··· Record set

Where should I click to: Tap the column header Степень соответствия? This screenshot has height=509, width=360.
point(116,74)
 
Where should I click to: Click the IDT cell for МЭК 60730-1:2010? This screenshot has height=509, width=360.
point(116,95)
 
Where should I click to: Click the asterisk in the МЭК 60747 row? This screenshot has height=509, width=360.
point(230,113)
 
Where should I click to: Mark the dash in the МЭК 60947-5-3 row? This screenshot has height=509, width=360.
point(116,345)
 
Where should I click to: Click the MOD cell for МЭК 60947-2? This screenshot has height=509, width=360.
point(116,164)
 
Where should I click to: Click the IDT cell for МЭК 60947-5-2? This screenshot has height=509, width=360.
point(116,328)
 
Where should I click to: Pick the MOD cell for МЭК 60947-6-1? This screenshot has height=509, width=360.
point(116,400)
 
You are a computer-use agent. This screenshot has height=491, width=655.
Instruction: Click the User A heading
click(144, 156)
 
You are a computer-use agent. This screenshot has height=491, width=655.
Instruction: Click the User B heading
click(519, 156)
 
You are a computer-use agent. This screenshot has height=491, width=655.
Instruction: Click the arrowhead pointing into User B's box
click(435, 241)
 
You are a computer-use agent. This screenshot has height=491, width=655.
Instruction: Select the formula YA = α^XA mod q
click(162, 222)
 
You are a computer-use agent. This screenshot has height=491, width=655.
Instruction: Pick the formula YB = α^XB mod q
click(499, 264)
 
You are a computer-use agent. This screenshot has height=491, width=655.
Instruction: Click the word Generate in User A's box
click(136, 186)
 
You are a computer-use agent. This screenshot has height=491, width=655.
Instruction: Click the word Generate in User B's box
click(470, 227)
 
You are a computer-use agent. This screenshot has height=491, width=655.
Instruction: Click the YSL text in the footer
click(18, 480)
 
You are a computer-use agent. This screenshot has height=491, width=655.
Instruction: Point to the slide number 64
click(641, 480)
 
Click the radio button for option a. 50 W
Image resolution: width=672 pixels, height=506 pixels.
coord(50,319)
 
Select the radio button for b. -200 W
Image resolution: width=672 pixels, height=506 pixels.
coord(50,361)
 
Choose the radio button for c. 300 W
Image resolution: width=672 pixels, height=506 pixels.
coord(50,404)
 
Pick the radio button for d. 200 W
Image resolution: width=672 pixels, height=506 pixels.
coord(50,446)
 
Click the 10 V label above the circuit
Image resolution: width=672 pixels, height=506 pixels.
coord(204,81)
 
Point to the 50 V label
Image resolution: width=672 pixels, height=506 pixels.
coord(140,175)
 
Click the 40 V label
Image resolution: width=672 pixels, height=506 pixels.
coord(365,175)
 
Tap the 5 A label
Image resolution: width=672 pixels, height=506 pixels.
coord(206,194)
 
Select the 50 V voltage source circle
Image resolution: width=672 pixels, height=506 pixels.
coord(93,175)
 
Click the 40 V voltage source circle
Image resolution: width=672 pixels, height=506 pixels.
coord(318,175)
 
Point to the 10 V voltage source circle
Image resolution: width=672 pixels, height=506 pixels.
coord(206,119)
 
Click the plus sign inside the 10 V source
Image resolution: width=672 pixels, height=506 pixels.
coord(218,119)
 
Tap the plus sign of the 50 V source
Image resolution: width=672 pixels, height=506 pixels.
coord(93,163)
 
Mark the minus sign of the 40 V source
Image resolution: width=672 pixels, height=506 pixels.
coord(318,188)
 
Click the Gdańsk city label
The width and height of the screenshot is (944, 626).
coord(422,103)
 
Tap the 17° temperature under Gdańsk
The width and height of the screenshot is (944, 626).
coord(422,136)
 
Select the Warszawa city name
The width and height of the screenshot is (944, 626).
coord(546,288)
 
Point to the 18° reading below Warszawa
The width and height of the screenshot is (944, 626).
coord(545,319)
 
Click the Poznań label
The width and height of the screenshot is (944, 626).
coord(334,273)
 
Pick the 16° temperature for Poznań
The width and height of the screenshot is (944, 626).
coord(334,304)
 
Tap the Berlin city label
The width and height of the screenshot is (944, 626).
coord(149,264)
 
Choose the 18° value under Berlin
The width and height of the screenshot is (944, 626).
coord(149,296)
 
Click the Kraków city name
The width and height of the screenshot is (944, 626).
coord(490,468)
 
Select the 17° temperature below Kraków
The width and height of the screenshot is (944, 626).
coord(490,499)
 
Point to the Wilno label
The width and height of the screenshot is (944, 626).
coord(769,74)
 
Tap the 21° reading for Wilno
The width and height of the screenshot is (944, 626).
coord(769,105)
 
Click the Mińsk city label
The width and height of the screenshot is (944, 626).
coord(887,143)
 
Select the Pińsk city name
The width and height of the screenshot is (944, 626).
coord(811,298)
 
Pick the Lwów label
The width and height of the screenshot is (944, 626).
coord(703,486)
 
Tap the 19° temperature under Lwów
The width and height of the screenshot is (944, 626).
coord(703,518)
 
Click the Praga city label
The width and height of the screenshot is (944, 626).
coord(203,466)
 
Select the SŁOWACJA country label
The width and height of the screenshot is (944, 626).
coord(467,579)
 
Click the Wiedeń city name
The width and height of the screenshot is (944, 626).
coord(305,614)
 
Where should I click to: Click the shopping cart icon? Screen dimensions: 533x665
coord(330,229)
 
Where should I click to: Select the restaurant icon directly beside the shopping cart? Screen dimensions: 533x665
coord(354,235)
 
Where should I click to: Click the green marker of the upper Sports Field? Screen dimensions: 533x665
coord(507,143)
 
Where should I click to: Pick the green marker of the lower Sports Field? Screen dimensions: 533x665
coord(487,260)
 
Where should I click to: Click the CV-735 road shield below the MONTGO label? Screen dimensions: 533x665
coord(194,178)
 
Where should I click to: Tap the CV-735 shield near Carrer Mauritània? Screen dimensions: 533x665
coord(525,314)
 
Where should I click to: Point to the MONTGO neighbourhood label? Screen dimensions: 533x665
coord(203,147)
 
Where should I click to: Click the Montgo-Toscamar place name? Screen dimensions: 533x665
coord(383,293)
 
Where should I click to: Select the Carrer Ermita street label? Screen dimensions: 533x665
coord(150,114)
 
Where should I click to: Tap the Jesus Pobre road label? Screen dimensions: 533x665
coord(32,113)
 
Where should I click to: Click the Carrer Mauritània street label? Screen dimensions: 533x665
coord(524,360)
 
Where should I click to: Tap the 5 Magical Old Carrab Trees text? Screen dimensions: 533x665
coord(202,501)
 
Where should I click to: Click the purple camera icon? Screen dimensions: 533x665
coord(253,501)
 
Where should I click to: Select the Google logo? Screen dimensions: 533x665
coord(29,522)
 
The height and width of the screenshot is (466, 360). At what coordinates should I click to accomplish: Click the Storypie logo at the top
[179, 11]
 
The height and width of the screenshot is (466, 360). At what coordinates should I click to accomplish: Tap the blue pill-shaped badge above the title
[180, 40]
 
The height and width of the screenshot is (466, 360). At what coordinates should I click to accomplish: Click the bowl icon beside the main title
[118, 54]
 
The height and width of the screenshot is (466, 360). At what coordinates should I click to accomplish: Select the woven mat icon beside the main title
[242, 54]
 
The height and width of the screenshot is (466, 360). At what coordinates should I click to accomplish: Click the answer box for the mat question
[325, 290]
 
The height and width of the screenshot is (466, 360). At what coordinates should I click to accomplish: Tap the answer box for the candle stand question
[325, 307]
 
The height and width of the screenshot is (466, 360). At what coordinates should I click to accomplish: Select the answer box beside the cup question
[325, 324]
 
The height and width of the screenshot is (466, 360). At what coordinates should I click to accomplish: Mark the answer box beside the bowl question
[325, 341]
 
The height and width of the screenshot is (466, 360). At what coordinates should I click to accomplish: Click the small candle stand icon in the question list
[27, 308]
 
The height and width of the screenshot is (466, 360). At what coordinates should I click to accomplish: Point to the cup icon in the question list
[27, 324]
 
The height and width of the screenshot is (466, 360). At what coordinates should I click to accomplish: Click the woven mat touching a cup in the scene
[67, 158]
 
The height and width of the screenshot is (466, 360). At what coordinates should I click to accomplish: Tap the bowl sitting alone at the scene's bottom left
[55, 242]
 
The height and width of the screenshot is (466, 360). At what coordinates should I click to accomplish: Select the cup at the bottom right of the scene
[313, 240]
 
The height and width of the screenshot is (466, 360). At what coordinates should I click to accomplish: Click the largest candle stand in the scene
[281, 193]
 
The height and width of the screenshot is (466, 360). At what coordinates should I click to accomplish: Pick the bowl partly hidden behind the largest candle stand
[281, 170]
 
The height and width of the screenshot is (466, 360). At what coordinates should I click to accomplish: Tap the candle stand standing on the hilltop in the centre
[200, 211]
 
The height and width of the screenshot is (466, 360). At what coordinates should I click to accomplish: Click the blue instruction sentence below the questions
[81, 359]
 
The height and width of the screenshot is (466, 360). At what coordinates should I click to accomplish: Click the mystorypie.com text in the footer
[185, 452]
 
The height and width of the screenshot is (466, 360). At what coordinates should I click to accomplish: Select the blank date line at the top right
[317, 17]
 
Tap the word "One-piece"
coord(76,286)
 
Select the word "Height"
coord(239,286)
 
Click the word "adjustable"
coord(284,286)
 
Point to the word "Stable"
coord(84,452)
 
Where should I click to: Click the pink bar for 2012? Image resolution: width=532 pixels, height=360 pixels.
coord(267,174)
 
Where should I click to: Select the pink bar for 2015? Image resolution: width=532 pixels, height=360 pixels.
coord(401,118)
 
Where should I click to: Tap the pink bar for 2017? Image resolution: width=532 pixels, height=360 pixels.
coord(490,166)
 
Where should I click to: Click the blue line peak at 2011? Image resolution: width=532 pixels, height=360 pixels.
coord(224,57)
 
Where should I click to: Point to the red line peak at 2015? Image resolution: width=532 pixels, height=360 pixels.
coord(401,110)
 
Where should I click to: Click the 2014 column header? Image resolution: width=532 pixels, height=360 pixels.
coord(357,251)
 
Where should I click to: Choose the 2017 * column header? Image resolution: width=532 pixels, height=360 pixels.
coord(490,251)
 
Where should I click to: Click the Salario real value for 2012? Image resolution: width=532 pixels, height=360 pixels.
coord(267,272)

······

### Instructions to follow:
Arrange the stretch of lines from the one containing "Where should I click to: Click the CV-735" through the one containing "coord(29,522)" as a numbered list, including both of those lines. Leave out any blank lines.

### Written solution:
1. Where should I click to: Click the CV-735 road shield below the MONTGO label? Screen dimensions: 533x665
2. coord(194,178)
3. Where should I click to: Tap the CV-735 shield near Carrer Mauritània? Screen dimensions: 533x665
4. coord(525,314)
5. Where should I click to: Point to the MONTGO neighbourhood label? Screen dimensions: 533x665
6. coord(203,147)
7. Where should I click to: Click the Montgo-Toscamar place name? Screen dimensions: 533x665
8. coord(383,293)
9. Where should I click to: Select the Carrer Ermita street label? Screen dimensions: 533x665
10. coord(150,114)
11. Where should I click to: Tap the Jesus Pobre road label? Screen dimensions: 533x665
12. coord(32,113)
13. Where should I click to: Click the Carrer Mauritània street label? Screen dimensions: 533x665
14. coord(524,360)
15. Where should I click to: Tap the 5 Magical Old Carrab Trees text? Screen dimensions: 533x665
16. coord(202,501)
17. Where should I click to: Click the purple camera icon? Screen dimensions: 533x665
18. coord(253,501)
19. Where should I click to: Select the Google logo? Screen dimensions: 533x665
20. coord(29,522)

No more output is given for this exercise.